-------- Extracted entries
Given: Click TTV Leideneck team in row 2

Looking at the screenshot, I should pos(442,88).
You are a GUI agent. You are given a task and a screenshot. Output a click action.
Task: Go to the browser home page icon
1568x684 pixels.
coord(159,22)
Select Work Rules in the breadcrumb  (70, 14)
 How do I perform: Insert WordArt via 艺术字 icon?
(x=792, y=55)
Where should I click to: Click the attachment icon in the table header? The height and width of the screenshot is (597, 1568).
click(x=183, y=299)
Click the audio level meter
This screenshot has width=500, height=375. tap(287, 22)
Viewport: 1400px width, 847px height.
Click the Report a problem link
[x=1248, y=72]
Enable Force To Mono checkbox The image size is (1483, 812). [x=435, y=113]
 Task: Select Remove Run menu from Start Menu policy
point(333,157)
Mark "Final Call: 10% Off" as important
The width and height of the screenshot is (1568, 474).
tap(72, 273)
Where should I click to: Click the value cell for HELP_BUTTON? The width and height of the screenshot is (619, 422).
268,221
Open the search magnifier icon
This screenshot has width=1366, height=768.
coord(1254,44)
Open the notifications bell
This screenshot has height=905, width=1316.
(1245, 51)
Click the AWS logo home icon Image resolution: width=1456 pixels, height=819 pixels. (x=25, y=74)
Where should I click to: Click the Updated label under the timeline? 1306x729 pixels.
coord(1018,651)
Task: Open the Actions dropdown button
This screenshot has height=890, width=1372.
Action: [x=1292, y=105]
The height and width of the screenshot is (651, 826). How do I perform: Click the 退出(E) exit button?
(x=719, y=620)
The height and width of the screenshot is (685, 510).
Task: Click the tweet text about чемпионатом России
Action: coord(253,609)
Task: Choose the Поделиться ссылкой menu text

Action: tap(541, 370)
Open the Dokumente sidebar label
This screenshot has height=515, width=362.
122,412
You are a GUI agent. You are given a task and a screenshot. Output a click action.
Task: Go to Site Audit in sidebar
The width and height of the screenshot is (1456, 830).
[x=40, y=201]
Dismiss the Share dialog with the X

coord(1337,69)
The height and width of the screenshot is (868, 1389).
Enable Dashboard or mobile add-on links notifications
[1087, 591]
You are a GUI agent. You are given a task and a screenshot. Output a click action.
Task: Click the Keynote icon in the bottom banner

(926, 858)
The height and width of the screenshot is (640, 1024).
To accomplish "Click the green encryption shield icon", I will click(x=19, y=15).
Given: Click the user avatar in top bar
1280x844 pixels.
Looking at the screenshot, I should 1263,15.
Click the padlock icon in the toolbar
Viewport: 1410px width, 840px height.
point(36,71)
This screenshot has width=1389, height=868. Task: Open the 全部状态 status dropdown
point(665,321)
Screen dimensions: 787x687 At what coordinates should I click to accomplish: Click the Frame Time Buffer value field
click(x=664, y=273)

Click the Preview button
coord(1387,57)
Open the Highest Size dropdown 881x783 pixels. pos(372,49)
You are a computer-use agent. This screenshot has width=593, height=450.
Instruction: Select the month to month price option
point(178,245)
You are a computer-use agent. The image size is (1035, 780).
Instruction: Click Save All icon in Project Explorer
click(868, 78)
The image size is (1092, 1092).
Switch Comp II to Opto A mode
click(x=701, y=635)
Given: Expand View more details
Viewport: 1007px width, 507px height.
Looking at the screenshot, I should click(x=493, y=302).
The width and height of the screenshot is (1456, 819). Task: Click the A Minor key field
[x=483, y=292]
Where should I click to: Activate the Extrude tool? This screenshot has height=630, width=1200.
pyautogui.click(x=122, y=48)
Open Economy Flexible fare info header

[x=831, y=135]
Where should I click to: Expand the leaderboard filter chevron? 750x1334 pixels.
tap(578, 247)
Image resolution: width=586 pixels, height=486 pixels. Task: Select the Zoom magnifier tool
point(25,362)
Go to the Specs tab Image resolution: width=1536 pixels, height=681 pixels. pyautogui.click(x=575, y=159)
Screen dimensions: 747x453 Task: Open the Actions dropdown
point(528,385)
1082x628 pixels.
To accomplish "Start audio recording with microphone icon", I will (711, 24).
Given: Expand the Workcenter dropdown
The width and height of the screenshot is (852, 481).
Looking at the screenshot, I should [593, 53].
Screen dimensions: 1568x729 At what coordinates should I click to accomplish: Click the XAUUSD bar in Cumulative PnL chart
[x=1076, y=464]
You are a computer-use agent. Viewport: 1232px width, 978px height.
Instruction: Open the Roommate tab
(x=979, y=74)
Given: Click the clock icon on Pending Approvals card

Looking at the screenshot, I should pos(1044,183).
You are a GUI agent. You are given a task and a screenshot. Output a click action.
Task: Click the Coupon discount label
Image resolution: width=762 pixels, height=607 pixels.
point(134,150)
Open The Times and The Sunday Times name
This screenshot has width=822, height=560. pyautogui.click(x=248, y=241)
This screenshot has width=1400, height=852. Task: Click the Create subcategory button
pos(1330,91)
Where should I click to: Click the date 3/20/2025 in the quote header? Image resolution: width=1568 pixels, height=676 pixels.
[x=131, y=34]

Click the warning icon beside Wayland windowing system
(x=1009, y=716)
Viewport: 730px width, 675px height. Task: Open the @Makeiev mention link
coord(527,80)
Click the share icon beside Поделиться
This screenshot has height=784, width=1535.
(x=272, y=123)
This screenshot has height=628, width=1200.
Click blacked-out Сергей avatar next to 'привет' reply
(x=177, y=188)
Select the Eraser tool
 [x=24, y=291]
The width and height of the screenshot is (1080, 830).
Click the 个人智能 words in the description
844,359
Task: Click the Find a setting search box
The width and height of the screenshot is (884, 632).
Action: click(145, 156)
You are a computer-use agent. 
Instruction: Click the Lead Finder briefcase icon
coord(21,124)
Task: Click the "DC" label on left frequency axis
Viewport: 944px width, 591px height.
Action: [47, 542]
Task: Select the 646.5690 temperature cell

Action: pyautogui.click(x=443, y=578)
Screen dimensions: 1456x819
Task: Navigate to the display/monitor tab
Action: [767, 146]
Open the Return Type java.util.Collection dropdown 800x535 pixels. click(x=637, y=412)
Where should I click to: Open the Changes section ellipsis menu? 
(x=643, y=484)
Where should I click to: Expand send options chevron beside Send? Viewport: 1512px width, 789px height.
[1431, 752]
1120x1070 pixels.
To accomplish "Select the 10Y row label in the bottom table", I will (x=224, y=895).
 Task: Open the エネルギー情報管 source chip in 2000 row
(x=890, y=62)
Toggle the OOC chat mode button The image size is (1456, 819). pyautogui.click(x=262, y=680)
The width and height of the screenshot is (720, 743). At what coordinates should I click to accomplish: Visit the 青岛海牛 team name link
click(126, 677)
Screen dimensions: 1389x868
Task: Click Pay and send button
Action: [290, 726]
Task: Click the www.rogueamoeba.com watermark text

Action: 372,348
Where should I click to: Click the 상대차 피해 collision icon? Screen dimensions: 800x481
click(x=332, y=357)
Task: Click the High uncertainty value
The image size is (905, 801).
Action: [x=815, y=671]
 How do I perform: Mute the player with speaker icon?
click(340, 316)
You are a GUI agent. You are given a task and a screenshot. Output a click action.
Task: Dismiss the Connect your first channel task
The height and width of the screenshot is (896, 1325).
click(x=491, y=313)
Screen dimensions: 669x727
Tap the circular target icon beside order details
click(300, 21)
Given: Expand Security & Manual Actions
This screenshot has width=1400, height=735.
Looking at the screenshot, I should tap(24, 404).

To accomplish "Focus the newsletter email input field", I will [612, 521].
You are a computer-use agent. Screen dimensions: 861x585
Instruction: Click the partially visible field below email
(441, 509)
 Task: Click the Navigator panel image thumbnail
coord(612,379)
----------------
What to work on:
Reproduce verbatim the entries starting with the line that contains "Enable Force To" and continuing through the line that contains "Click the AWS".

Result for this task:
Enable Force To Mono checkbox The image size is (1483, 812). [x=435, y=113]
 Task: Select Remove Run menu from Start Menu policy
point(333,157)
Mark "Final Call: 10% Off" as important
The width and height of the screenshot is (1568, 474).
tap(72, 273)
Where should I click to: Click the value cell for HELP_BUTTON? The width and height of the screenshot is (619, 422).
268,221
Open the search magnifier icon
This screenshot has width=1366, height=768.
coord(1254,44)
Open the notifications bell
This screenshot has height=905, width=1316.
(1245, 51)
Click the AWS logo home icon Image resolution: width=1456 pixels, height=819 pixels. (x=25, y=74)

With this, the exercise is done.